1961 European Amateur Team Championship

Tournament information
- Dates: 20–25 July 1961
- Location: Brussels, Belgium 50°49′N 4°29′E﻿ / ﻿50.817°N 4.483°E
- Course: Royal Golf Club de Belgique
- Organized by: European Golf Association
- Format: 36 holes stroke play round-robin system match play

Statistics
- Par: 73
- Length: 6,627 yards (6,060 m)
- Field: 10 teams circa 70 players

Champion
- Sweden Johny Anderson, Gustaf Adolf Bielke, Ola Bergqvist, Gunnar Carlander, Lennart Leinborn, Magnus Lindberg, Bengt Möller
- Qualification round: 591 (+7) (2nd place) Flight A matches: 5 points
- Royal GC de Belgique Location in Europe Royal GC de Belgique Location in Belgium Royal GC de Belgique Location in Brussels

= 1961 European Amateur Team Championship =

Golf competition

The 1961 European Amateur Team Championship took place 20 – 25 July on the Royal Golf Club de Belgique in Brussels, Belgium.
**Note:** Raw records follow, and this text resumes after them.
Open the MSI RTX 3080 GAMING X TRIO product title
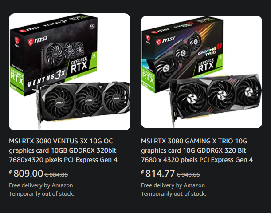The image size is (271, 213). pyautogui.click(x=197, y=150)
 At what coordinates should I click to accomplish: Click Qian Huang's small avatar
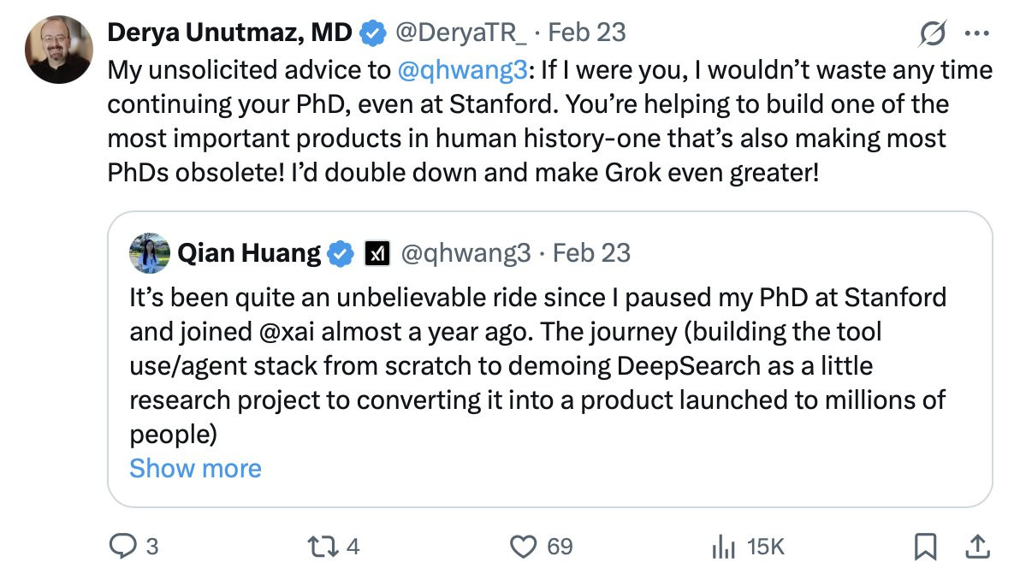149,253
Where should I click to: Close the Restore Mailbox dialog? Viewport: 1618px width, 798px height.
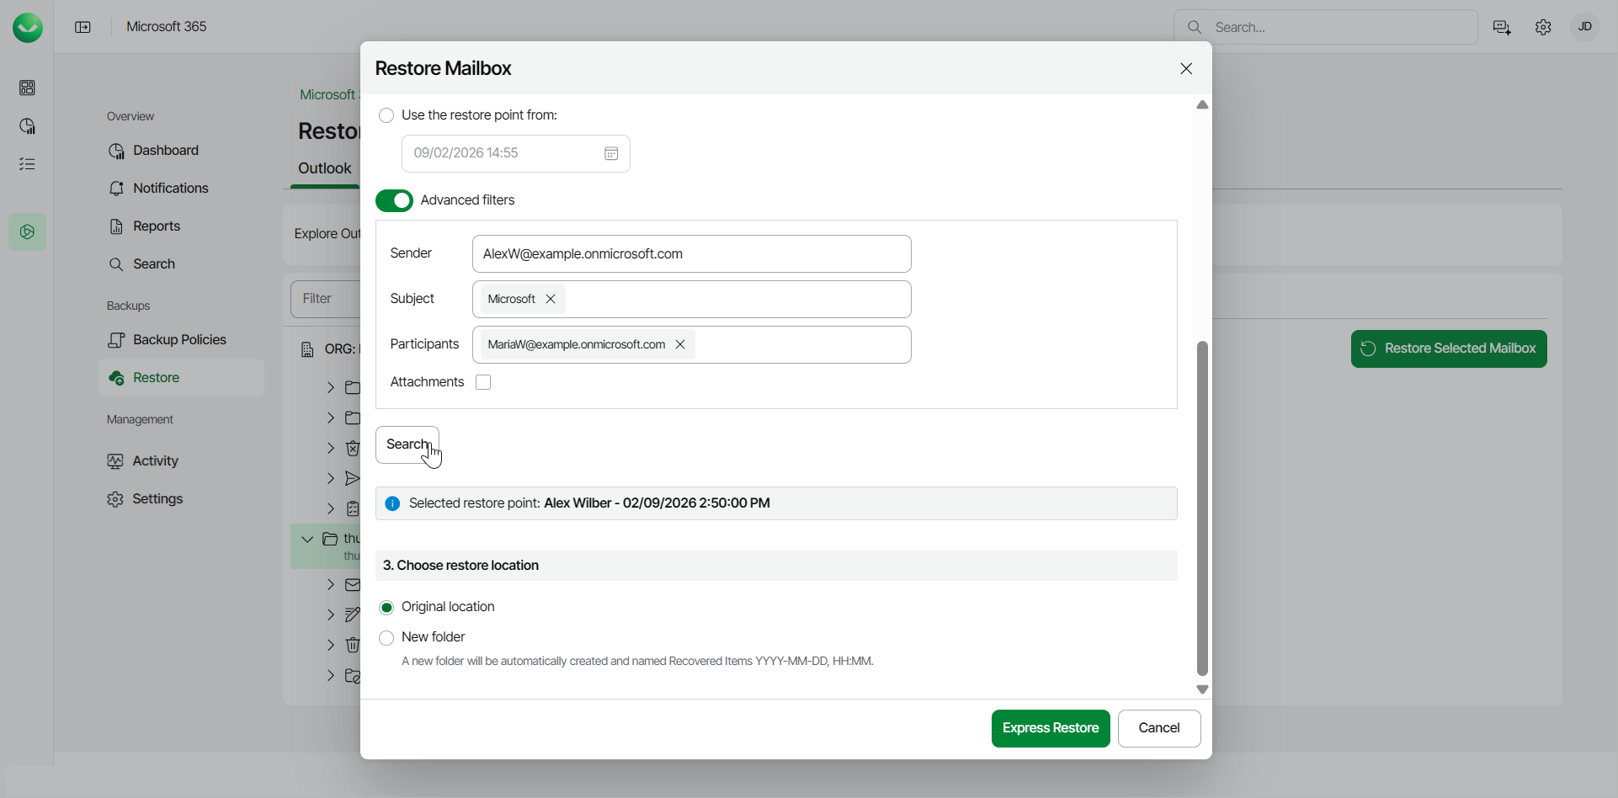[x=1186, y=68]
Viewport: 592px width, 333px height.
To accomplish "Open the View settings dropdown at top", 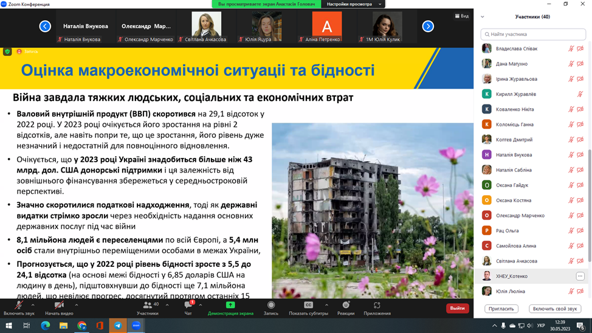I will [354, 4].
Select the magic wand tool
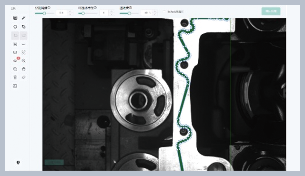 (x=23, y=18)
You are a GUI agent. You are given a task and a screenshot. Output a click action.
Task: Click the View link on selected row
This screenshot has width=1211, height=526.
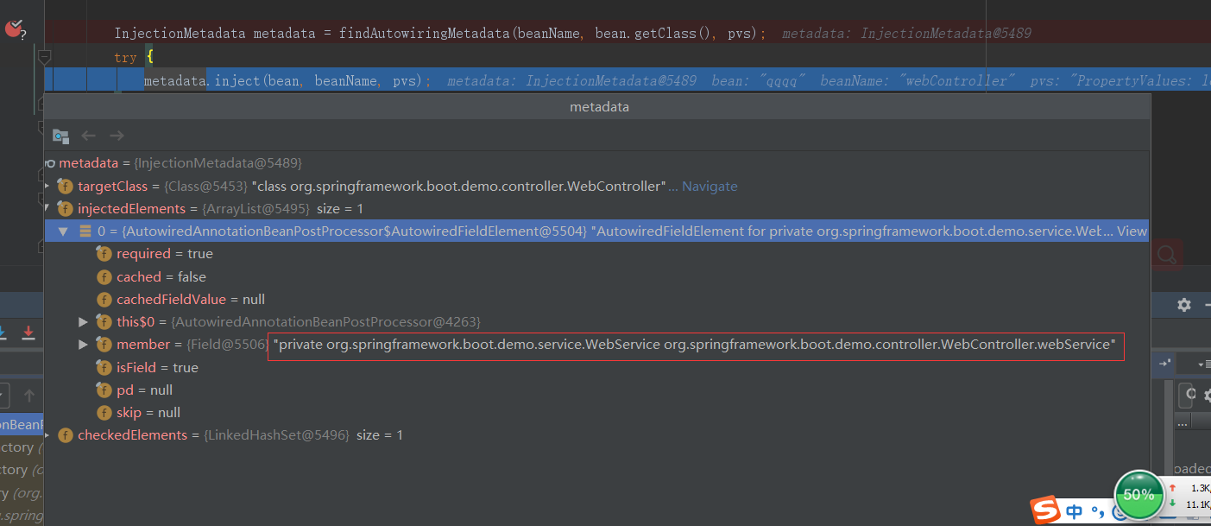pyautogui.click(x=1132, y=231)
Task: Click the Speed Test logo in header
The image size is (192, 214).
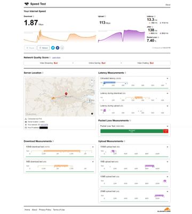Action: pos(35,4)
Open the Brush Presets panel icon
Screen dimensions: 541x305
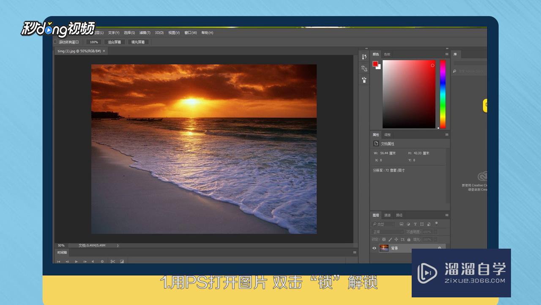(x=364, y=80)
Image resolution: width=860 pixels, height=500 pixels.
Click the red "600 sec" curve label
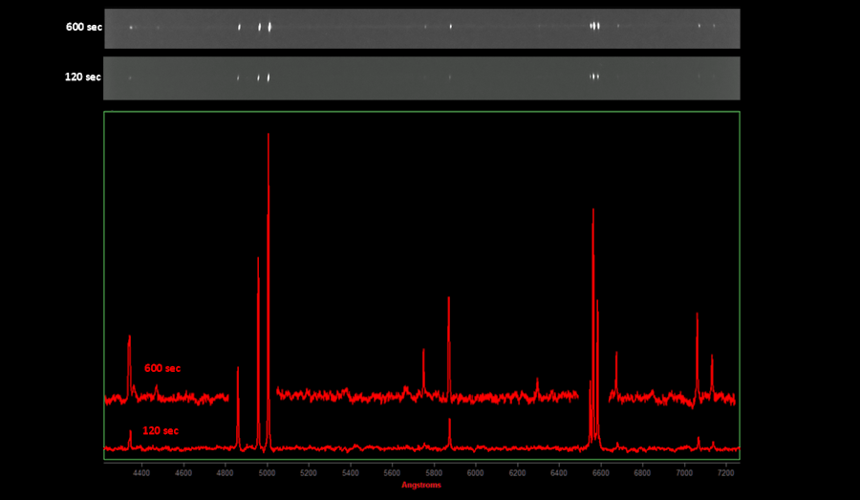click(x=162, y=368)
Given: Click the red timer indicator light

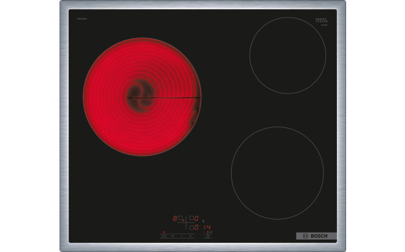Looking at the screenshot, I should tap(208, 232).
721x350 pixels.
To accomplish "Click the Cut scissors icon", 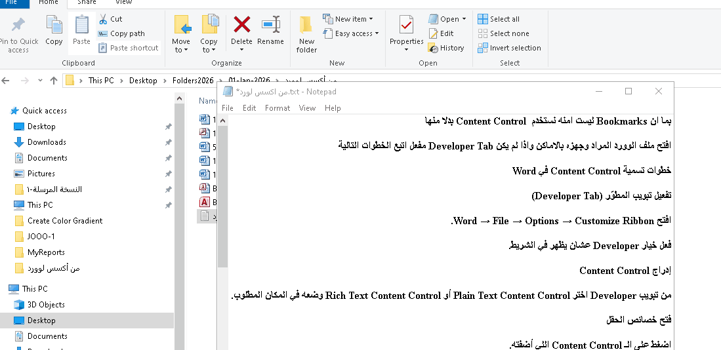I will tap(103, 19).

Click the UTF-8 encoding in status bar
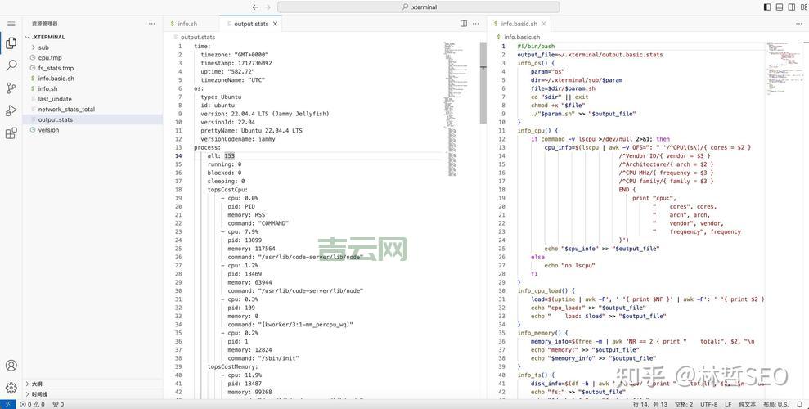(709, 404)
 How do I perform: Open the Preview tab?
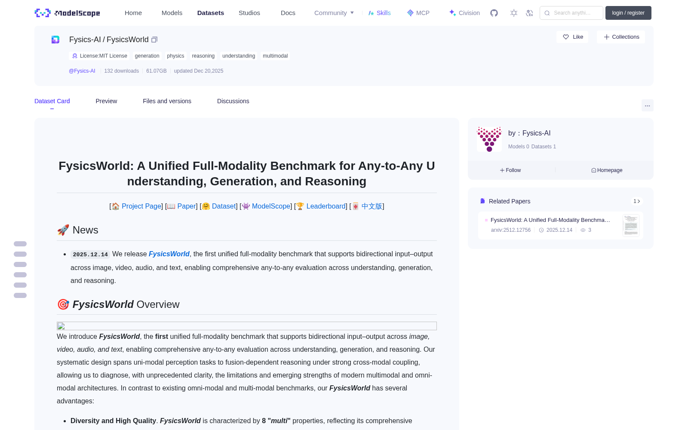(x=106, y=101)
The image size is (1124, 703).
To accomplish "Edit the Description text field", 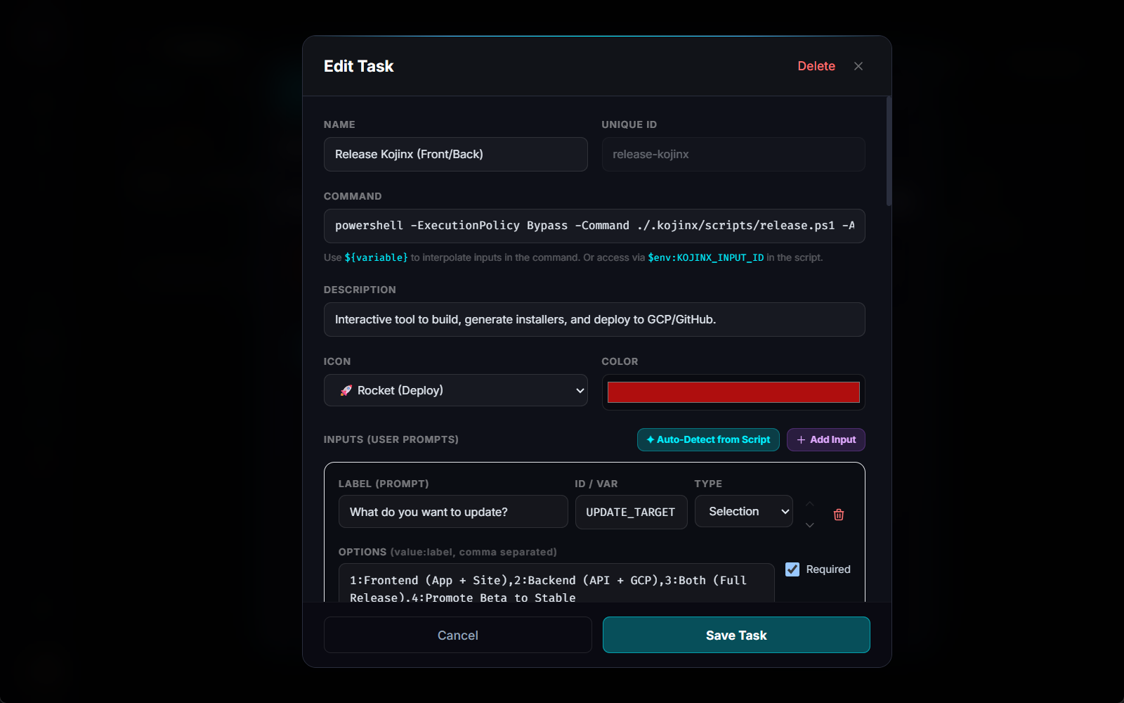I will [594, 319].
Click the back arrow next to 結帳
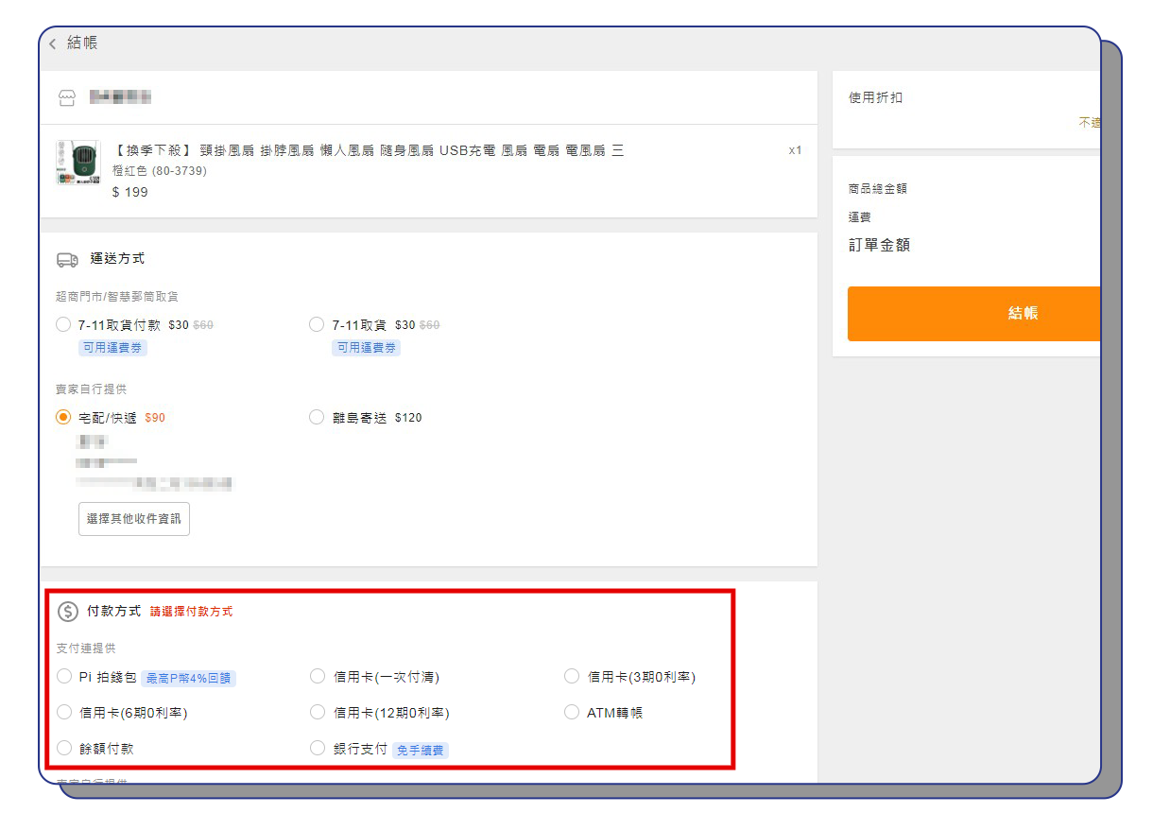Screen dimensions: 1153x813 pyautogui.click(x=53, y=43)
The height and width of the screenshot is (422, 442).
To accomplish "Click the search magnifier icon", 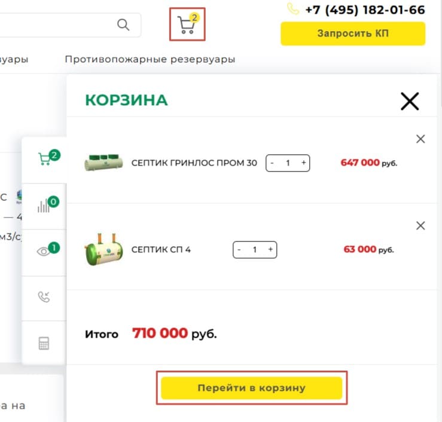I will (123, 25).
It was the second men's golf European Amateur Team Championship.

== Venue ==
The championship took place at the Royal Golf Club de Belgique, the Royal Golf Club of Belgium, established in 1906 and situated in Tervuren on the Ravenstein Manor farm, 10 kilometers west of Brussels city center. The club hosted the professional tournament Belgian Open 13 times between 1910 and 1978.

=== Course layout ===

| Hole | Meters | Par |  | Hole | Meters | Par |
| 1 | 446 | 5 |  | 10 | 320 | 4 |
| 2 | 386 | 4 | 11 | 364 | 4 |
| 3 | 142 | 3 | 12 | 167 | 3 |
| 4 | 381 | 4 | 13 | 480 | 5 |
| 5 | 470 | 5 | 14 | 300 | 4 |
| 6 | 177 | 3 | 15 | 465 | 5 |
| 7 | 345 | 4 | 16 | 303 | 4 |
| 8 | 330 | 4 | 17 | 400 | 4 |
| 9 | 308 | 4 | 18 | 276 | 4 |
| Out | 2,985 | 36 | In | 3,075 | 37 |
| Source: |  | Total |  |  | 6,060 | 73 |

== Format ==
All participating teams played two qualification rounds of stroke-play, counting the four best scores out of six players for each team. The four best teams formed flight A. The next three teams formed flight B and the next three teams formed flight C.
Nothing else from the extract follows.